Standing Up to Spiritual Abusers

When I was in my twenties I listened as my uncle, a highly respected medical doctor in Oregon, was describing the kinds of conversations he had with patients who had been battered by their husbands.

I never will forget his words.

“If she tells me, ‘I deserved it,’ I have two problems instead of one.”

The kind of distorted, self-negating thinking he encountered is exactly what causes abusive situations to flare up and get out of hand. It plays right into the hands of the abuser and lies at the center of our discussion of the person who is targeted by spiritual abuse.

Dr. Phil Monroe’s article, “Why are some people prone to spiritual abuse?” (which unlike me he published right on schedule) sheds light on what those vulnerabilities are and why it can be both difficult and painful to leave an abusive situation.

One of the biggest set-ups for spiritual abuse for women dovetails with an issue I raised in When Life and Beliefs Collide, but didn’t connect to the issue of spiritual abuse until now. In his article, Phil Monroe calls it “self-doubt.” In The Subtle Power of Spiritual Abuse, authors David Johnson and Jeff Van Vonderen call it “learned powerlessness.”

* [Work to complete] In the piece on spiritual abusers, what term do David Johnson and Jeff Van Vonderen use for what Phil Monroe calls "self-doubt"?

* [Data section]
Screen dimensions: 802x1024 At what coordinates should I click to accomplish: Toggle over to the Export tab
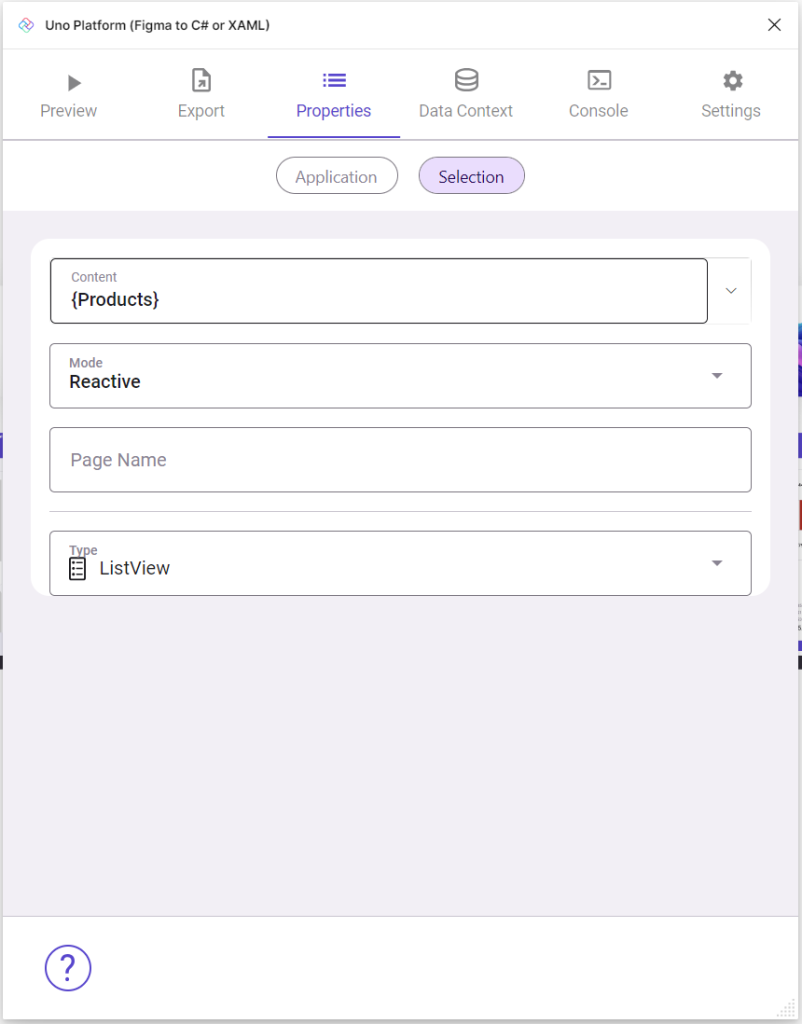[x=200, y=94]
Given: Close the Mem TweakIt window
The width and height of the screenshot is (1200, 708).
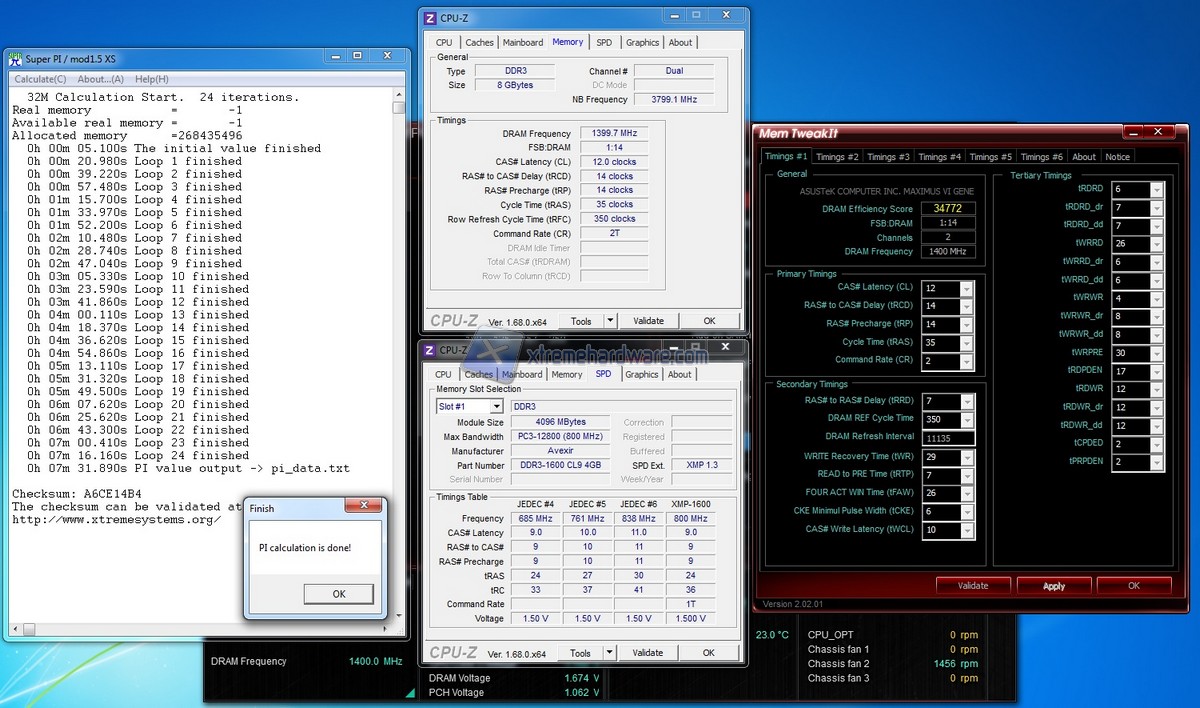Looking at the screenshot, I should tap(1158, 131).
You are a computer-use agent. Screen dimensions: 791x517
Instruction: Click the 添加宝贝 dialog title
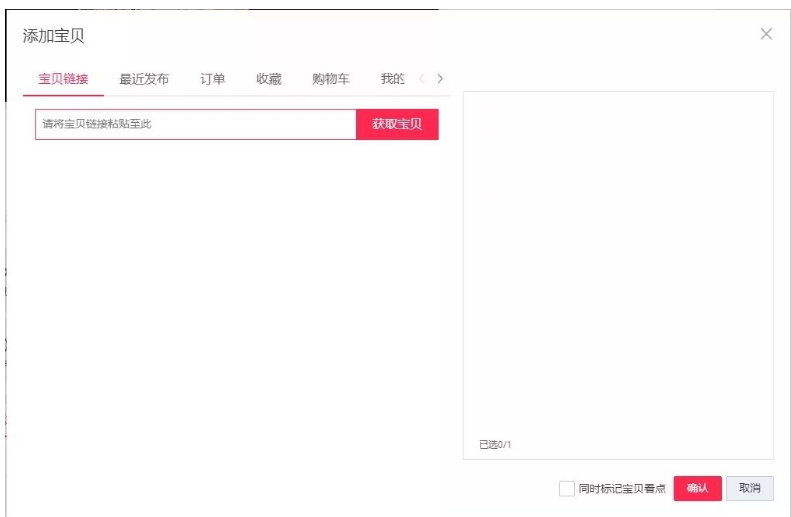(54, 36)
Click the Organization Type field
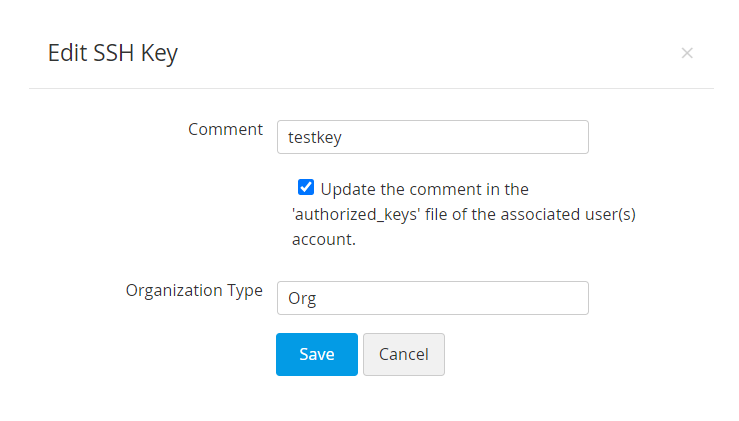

* [Reply] Learned powerlessness.